From chapter "Demons"
I live on Tolowa land. If you believe the myths of science, the Tolowa lived in this region for at least 12,500 years. If you believe the myths of the Tolowa, they lived here since the beginning of time.
I am at Yontocket, a few miles from my home. It is the center of the universe for the Tolowa people, the place where land first emerged from water. It has forever been the site of their annual world renewal ceremonies.
It is also the site of a massacre of the Tolowa people by American settlers. In 1853, a mob of settlers—good Christians, many of them, and direct ancestors of many of the richest and most powerful people who today live on Tolowa land, here in Crescent City, California—murdered over four hundred and fifty Tolowa. Afterwards they built a huge fire and threw in the Tolowa’s sacred ceremonial dresses, their regalia, their feathers.
These good Christians threw in not only ceremonial dresses, but the infants of the Tolowa. They grabbed other Tolowa infants by their feet and bashed out their brains against trees.
I have told this story in books and at talks. I want people to know of atrocities like this, and I want people to act decisively—to do whatever it takes—to stop them.
But now I am sitting here, at Yontocket, on a hill next to a grave. Behind me is a cemetery, brown fencing surrounding small markers. I am sitting on sand interspersed with sparse clumps of sharp grass. The grass pricks me through my pants. Ants walk from clump to clump. I look at the trees in the small valley below, and then at the forest on the ridge across the way. I listen to the ocean perhaps half a mile beyond that ridge.
I don’t know how long I’ve been here: I’m not wearing a watch. I watch the trees in the slight wind, watch the ants, the sand. I listen to birds calling to each other in the trees. There are far fewer birds here than I’ve ever heard before. This is true everywhere I go. I listen, and then listen more.

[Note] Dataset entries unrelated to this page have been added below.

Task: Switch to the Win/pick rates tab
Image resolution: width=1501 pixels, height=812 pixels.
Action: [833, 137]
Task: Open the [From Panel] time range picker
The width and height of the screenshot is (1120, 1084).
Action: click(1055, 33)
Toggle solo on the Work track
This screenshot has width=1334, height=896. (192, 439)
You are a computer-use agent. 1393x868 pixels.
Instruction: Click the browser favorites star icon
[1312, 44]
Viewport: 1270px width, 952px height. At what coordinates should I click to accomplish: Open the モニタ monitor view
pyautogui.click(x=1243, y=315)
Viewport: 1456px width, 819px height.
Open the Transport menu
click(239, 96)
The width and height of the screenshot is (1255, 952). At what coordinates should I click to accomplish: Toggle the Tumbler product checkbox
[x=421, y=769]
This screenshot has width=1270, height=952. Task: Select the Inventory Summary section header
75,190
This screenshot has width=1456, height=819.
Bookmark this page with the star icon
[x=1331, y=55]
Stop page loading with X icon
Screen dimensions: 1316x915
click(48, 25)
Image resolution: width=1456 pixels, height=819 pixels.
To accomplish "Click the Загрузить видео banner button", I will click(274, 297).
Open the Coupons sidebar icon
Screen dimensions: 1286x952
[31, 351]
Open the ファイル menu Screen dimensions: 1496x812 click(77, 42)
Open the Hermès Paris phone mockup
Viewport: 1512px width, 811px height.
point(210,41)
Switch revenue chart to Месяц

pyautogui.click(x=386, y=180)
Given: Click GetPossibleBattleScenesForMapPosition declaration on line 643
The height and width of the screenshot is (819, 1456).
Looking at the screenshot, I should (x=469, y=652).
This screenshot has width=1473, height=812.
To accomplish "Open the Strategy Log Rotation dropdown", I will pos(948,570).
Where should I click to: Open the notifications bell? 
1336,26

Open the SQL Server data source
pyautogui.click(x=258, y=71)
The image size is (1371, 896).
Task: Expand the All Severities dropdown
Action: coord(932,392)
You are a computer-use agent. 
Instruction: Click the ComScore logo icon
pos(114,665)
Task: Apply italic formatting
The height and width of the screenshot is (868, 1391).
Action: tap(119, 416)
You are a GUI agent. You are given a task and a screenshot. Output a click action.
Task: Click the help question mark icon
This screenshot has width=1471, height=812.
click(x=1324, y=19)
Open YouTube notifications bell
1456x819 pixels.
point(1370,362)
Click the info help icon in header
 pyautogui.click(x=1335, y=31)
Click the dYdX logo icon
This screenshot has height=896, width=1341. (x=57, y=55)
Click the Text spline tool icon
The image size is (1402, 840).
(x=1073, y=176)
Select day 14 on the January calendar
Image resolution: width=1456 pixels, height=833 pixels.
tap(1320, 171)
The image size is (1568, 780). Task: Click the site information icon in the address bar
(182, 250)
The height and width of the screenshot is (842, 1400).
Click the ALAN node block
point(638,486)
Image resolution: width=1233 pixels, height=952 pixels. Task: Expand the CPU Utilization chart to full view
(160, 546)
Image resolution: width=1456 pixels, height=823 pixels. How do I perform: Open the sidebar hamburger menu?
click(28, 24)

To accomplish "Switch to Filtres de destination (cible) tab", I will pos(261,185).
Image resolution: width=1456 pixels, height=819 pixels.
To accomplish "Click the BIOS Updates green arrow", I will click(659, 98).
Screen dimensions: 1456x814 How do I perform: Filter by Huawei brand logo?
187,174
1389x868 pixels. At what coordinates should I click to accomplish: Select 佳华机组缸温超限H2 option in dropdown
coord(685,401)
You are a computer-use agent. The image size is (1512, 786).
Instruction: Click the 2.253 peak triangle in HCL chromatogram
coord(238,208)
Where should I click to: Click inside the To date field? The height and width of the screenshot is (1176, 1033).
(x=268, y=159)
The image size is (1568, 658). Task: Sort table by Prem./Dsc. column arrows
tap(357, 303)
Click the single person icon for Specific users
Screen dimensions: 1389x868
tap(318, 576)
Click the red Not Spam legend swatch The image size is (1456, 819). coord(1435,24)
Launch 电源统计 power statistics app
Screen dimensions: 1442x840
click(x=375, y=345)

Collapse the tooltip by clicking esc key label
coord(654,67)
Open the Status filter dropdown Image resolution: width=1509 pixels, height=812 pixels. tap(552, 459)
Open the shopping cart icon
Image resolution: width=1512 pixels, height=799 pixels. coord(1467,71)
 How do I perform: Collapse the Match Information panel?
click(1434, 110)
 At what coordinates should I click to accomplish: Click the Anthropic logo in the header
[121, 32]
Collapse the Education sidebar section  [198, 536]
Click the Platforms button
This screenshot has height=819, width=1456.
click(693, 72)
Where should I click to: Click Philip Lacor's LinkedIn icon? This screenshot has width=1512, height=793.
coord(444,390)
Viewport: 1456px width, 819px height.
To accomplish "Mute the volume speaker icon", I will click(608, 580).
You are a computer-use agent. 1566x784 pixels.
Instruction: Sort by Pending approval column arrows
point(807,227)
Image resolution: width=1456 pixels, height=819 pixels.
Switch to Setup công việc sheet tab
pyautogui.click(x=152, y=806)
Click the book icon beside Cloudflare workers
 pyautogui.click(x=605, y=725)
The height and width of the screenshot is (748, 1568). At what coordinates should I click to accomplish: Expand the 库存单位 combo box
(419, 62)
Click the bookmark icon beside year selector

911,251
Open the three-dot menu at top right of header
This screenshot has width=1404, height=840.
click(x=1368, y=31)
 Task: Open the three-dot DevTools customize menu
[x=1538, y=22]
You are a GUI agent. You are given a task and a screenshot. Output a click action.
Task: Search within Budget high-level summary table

I ask the land what it wants and needs from me. The answer comes surprisingly quickly. The land here at Yontocket tells me that while it appreciates the attention I have brought to the massacre that happened here, it doesn’t want to be known as a massacre site. This would, it tells me, be not unlike identifying a woman who was raped on October 27, 1988 as a rape victim (or survivor) for the rest of her life. Her life consists of so much more than that. Yes, it affected her, but that’s not who she is. Likewise, that’s not who this land is. This land is not merely “a massacre site.” That was one night out of thousands and tens of thousands and hundreds of thousands. And besides, there was a massacre of trees right over there, and a massacre of salmon up there, and a massacre of birds down there, and so on. The dominant culture consists of massacres. That’s what it does, and that’s what it will do until it is stopped.
I understand.
The land says something else. It says that it misses humans making love here. Others—birds, porcupines, grasses, insects—all make love here. But the land misses humans making love. Bring someone here, the land says, and be with her, and be with all of us, like humans used to.